Mechanical behaviour of W particulate-reinforced Cu composites: Fracture toughness and R-curves

One of the most critical technology challenges regarding the European demonstrational fusion reactor (DEMO) project is to develop a heat-exhaust system (divertor) that fulfils the required structural design criteria at the heat flux loads and irradiation dose level foreseen for the DEMO divertor, which is predicted to be an order of magnitude higher in the DEMO divertor compared to the ITER divertor [1]. To address the material issues posed by this substantial gap in nuclear loads, a dedicated technology R&D work to develop advanced composite materials for the high-heat-flux and heat-exhaust systems is being carried out in the framework of Eurofusion work package Divertor.These advanced materials are mostly tungsten-copper composites aiming to achieve high-temperature strength and toughness and reduce thermal stresses [2]. However, the limitations of the testing environment and the actual grade of development of these materials make it necessary the evaluation of their fracture properties out of the standard.
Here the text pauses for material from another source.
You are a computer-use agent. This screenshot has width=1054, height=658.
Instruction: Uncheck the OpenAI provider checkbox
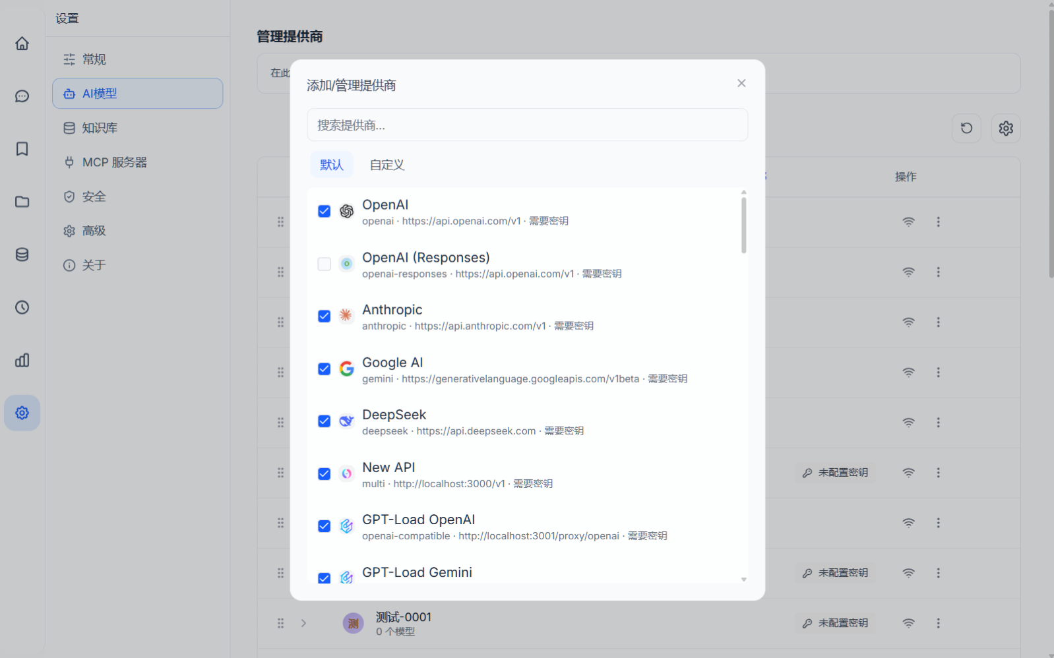click(324, 211)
With this aim, a general analytical model to obtain the crack resistance curve (R-curve) for non-standard samples and with any span-to-depth ratio has been developed.The case study addresses the three-point-bending fracture of three W-Cu (15, 30 and 40 wt.%Cu) metal matrix composites for heat sink applications in future fusion devices. The preliminary experiments show predominant rising R-curves, though their shape and fracture energy slopes depend strongly on the Cu-content and temperature. Thus, it is evident that the energy of the high Cu-content samples is higher than that of the low Cu-content ones, and this difference can be quantified in terms of initial fracture energies and microstructure of the fracture surfaces. Though intense degradation is observed at the highest temperature tested, the mechanical properties at operational temperatures, i.e. below approximately 350 degrees C, remain relatively high and even better than W/Cu composites reported previously.(c) 2022 The Authors. Published by Elsevier B.V. This is an open access article under the CC BY-NC-ND license (http://creativecommons.org/licenses/by-nc-nd/4.0/)

Automated summary

One of the critical challenges in the European DEMO project is to develop a heat-exhaust system (divertor) that meets the required structural design criteria at high heat flux loads and irradiation dose level. The project aims to develop advanced tungsten-copper composites to achieve high-temperature strength and reduce thermal stresses. Preliminary experiments show that higher copper content leads to higher fracture energy, and the mechanical properties of the composites remain relatively high at operational temperatures.